Task prompt >> Quote the material word for word, starting at the line that contains "has height=783, width=1431." and ending with the last line of the material.

— START OF Data lines —

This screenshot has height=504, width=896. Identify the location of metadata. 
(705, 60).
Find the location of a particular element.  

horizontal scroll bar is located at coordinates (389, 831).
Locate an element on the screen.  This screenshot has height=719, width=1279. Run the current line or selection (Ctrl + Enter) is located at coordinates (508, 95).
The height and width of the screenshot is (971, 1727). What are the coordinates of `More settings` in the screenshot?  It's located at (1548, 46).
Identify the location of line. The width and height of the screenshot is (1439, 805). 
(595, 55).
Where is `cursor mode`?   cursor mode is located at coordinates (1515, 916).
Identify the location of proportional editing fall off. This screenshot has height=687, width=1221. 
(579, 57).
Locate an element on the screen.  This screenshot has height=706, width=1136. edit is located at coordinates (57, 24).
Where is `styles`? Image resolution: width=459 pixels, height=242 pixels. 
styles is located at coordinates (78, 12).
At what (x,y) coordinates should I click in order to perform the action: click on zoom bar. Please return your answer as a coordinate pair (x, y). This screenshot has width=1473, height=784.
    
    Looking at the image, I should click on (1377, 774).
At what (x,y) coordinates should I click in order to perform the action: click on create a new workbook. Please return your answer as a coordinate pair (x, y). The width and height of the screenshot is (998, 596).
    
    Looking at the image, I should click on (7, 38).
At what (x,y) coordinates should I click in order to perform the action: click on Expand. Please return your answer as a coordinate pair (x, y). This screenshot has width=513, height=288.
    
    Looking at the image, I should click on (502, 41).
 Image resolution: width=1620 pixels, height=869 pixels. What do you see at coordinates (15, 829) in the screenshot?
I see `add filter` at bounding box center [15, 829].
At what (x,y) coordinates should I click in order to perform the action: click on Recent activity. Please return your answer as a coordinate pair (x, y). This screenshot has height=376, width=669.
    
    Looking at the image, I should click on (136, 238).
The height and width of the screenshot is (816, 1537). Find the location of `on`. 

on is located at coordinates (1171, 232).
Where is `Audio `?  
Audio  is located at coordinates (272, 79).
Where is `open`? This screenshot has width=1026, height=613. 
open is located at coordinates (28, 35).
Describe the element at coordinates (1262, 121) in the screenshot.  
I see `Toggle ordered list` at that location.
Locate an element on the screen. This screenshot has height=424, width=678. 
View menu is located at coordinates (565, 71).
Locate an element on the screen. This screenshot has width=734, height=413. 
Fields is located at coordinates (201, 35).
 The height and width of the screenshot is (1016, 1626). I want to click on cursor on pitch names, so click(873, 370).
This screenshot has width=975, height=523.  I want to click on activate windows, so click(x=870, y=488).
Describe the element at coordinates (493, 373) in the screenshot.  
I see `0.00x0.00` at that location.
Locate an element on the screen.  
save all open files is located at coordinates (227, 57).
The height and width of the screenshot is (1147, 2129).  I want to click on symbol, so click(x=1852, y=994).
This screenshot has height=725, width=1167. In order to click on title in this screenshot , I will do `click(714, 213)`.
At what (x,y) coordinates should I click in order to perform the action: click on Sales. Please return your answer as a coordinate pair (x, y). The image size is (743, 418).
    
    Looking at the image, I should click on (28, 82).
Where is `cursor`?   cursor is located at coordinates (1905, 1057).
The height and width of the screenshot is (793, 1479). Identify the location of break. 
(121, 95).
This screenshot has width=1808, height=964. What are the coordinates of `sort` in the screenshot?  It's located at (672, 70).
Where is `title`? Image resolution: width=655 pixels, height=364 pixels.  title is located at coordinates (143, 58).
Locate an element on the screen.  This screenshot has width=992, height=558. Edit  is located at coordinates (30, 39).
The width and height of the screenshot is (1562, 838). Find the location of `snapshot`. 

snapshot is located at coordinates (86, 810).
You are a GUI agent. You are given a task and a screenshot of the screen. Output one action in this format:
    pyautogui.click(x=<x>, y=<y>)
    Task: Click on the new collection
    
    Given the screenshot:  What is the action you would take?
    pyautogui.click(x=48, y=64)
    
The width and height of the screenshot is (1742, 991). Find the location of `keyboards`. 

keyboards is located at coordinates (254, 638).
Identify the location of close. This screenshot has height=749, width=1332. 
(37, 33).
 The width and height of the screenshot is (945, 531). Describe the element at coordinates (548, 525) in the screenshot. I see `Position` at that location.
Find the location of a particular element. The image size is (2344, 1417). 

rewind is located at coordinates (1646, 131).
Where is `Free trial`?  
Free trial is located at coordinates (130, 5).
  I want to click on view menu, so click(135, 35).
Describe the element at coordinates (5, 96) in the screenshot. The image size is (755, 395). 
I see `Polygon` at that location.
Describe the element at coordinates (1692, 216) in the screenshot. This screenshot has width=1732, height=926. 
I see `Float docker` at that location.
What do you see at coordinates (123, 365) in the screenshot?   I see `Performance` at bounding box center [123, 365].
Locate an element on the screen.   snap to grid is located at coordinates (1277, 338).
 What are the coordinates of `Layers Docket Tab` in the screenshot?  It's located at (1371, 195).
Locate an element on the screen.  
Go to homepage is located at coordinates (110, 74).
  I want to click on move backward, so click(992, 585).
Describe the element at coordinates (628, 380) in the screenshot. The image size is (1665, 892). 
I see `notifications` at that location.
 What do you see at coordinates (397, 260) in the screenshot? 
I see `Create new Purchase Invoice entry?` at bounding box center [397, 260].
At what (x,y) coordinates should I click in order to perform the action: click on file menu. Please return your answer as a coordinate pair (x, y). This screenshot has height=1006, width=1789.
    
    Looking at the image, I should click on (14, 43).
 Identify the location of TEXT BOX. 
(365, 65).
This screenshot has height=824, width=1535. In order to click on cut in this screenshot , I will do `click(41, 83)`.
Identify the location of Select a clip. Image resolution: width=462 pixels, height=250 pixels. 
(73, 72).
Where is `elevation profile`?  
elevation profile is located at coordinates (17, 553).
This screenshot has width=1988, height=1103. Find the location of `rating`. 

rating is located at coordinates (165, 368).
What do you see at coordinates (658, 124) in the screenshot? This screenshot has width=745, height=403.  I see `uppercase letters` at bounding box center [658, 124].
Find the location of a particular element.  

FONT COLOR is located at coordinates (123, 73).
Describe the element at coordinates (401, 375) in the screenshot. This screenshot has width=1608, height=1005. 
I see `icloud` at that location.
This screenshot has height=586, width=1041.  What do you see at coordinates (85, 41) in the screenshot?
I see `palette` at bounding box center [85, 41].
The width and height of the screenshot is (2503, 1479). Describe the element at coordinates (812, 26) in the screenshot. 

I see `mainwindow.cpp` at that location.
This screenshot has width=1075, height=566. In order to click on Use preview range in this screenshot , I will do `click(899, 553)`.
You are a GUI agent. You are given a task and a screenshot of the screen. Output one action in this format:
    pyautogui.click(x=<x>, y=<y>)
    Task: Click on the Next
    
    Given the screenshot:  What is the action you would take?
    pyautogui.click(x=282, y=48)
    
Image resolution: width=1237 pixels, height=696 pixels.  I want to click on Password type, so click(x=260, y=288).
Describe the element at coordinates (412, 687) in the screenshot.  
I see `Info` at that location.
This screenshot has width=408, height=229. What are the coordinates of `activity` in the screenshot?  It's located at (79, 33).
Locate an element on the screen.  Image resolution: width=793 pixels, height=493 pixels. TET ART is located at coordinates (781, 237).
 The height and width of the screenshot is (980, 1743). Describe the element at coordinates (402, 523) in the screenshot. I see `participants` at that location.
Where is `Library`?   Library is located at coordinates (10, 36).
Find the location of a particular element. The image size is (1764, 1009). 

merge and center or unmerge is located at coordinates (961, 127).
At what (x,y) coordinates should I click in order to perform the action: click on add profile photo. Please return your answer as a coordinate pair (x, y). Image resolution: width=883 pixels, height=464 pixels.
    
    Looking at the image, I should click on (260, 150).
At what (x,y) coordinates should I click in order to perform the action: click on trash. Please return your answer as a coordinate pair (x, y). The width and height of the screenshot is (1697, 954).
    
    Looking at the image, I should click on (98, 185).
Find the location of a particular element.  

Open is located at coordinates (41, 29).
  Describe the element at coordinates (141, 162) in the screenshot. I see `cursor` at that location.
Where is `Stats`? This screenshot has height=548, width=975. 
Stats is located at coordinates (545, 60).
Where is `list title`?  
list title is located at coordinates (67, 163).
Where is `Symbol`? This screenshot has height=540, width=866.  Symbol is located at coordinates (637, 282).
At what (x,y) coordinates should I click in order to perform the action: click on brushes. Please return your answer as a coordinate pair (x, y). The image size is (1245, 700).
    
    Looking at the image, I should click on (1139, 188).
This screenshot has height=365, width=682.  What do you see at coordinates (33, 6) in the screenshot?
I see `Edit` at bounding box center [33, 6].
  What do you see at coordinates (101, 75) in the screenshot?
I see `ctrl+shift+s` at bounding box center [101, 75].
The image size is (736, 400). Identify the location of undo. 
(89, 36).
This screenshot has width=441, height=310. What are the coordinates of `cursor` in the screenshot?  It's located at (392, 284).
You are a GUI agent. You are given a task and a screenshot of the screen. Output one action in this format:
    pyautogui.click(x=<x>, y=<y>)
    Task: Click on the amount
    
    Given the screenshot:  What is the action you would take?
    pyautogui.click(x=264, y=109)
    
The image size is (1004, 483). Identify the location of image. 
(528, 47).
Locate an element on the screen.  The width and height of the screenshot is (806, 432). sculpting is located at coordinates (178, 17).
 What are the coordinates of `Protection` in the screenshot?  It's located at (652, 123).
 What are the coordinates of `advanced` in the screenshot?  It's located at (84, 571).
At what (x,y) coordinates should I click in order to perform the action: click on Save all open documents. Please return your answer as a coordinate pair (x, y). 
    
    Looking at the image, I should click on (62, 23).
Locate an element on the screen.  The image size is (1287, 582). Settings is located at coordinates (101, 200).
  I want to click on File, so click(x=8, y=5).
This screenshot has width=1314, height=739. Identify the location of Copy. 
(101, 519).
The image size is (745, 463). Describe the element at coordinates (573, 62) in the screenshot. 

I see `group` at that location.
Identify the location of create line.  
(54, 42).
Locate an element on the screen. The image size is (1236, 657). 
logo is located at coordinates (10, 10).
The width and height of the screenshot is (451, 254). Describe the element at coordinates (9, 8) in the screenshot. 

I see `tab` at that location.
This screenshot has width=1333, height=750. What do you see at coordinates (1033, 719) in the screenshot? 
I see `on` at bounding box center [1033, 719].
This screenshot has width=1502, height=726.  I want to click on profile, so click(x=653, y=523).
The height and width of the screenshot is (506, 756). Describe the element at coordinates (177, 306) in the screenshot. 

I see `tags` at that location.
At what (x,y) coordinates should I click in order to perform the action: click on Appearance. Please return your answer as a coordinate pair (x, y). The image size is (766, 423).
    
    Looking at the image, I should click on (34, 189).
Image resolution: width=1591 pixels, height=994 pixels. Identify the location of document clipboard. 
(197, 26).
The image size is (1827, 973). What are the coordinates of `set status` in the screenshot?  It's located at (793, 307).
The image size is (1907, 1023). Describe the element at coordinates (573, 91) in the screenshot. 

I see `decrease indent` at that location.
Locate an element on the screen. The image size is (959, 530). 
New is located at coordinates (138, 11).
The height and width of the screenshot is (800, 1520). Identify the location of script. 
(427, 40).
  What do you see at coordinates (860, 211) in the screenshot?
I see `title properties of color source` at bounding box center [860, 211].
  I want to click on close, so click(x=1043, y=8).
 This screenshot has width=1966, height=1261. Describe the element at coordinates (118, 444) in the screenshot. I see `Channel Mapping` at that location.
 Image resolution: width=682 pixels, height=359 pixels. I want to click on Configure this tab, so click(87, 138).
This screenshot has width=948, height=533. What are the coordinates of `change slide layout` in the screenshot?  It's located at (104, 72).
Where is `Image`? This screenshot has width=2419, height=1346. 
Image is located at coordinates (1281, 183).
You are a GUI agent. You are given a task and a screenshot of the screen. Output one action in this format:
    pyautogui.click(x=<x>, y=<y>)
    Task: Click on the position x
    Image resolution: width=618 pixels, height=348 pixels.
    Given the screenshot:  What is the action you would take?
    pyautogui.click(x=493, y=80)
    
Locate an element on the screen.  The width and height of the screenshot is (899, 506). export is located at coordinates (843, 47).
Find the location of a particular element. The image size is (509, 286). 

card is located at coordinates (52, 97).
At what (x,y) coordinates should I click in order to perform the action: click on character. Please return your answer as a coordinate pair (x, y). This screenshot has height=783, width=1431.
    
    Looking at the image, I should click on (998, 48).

— END OF Data lines —

Result >>
At what (x,y) coordinates should I click in order to perform the action: click on character. Please return your answer as a coordinate pair (x, y). This screenshot has height=783, width=1431.
    
    Looking at the image, I should click on (998, 48).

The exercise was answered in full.